Ice had been tasked to tame the spring floods that carried away fields, temples, houses, and children when the river could not fall as fast as the weight of its heart.
They chose him because his name was a frozen river. He carved a new channel, split the river in two, cut trees, split stone, sacrificed an entire mountain home to birds and wild boars.
And after he split the river he took the bones of the mountain and carved them into Zhulong, boar-dragons whose skin mirrors whirling water and who speak liquid’s language.
Ice placed these beasts in the river to calm the rage of its melting self. Somewhere in the wordless dark he was aware too of his melting self.”
Part of us is always melting, just as part is always forgetting. The people cried to the archaeologists to leave the beast in the mud, at home in the river bank.
For two thousand years they burned incense, rubbed it with oil, poured wine upon its shoulders as it met the spring floods, and tamed the hands that carved it.
Among the rooms of national treasure, the river couldn’t find its gods. Its belly misses the vortex of words gods spoke to soothe the river rising with spring melt.
Not finding it the river spills its banks frantic to call it home.
MARCH 4
思宇 Universe of Thought
Always hovering like a field suspended above the heart.
But what held the thought aloft was no match for the shelter of its finality.
MARCH 7
忠亮 Resonant to the Center of the Heart
Each hour of spring brings yet another color of sound. The valley’s ringing
rises over the last notes of snow.
MARCH 10
羽雪 Feather Snow
This name is so quiet. It waits for the wind.
The child’s down pillow still waits for its dreamer.
MARCH 11
宇涵 Saturated Universe
A lifetime of letters spilled into the Min River.

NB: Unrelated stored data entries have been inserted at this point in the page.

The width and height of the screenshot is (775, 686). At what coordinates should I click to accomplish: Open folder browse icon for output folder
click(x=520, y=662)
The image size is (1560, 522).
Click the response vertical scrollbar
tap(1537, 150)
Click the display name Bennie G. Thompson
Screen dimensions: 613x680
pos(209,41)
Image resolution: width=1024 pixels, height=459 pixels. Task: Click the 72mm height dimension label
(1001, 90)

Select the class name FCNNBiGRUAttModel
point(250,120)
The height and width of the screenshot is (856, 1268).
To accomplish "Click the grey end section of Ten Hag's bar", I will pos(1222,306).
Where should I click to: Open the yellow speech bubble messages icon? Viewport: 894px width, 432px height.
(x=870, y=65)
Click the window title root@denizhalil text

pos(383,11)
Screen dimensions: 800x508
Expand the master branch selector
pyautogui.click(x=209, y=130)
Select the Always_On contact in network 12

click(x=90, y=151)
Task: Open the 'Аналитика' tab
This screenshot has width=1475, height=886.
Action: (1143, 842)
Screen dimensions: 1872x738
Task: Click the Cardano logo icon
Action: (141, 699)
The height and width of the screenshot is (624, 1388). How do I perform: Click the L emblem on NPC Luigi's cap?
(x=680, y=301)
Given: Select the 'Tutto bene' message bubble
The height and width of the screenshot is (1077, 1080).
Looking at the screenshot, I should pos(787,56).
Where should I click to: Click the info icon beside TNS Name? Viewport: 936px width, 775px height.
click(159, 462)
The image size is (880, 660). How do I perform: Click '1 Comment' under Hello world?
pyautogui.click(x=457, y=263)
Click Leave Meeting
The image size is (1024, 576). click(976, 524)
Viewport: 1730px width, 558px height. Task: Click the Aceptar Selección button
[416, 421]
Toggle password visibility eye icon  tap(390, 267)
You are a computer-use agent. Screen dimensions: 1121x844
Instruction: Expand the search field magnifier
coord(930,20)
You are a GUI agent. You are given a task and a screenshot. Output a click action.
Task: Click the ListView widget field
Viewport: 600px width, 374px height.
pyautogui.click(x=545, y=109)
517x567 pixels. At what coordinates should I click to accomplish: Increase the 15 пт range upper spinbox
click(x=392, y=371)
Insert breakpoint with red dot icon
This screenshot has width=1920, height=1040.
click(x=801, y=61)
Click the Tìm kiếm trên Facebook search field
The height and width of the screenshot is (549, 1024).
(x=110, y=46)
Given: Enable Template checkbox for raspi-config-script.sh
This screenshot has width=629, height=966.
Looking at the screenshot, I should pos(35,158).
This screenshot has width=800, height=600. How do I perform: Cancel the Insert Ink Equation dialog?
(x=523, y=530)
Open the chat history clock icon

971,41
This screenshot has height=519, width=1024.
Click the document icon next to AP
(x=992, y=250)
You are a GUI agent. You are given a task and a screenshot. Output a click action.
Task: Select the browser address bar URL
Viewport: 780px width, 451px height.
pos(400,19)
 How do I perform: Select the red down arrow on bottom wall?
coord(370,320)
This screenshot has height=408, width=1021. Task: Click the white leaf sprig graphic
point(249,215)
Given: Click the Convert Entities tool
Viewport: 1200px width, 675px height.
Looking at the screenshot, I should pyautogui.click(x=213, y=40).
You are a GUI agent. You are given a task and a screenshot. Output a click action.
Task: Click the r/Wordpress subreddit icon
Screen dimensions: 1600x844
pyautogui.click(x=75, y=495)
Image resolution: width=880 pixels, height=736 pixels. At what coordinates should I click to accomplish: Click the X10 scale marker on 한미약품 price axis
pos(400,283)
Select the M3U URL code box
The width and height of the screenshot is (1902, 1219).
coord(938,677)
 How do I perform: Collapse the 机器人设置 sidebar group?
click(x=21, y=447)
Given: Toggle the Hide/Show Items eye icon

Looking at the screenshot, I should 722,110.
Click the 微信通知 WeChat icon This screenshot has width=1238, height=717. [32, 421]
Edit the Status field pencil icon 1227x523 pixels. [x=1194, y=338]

Helpless to gather them she drank the ink-blackened water.
MARCH 12
鳞峰 Fish Scale Mountain Peak
They were all born among dancing stones— like sparks in dry grass.
MARCH 14
懷平 Harbor Peace Within the Heart
When we hold a child to the drumbeat within us, a scale stands balanced.
Around the drum, drifts the smoke of another day.
MARCH 17
晨雨 Daybreak Rain
We blackened the first brush tip to draw this very image. We haven’t set the brush down since. She was five.
MARCH 18
泉誠 Spring of Sincerity
The child-who-was stepped from the cage of his name to greet his memory.
This memory-self was dispersed among those who remembered him, perhaps as a stray mark somewhere, as a number, as a name on a wall, yet fading, each day fading.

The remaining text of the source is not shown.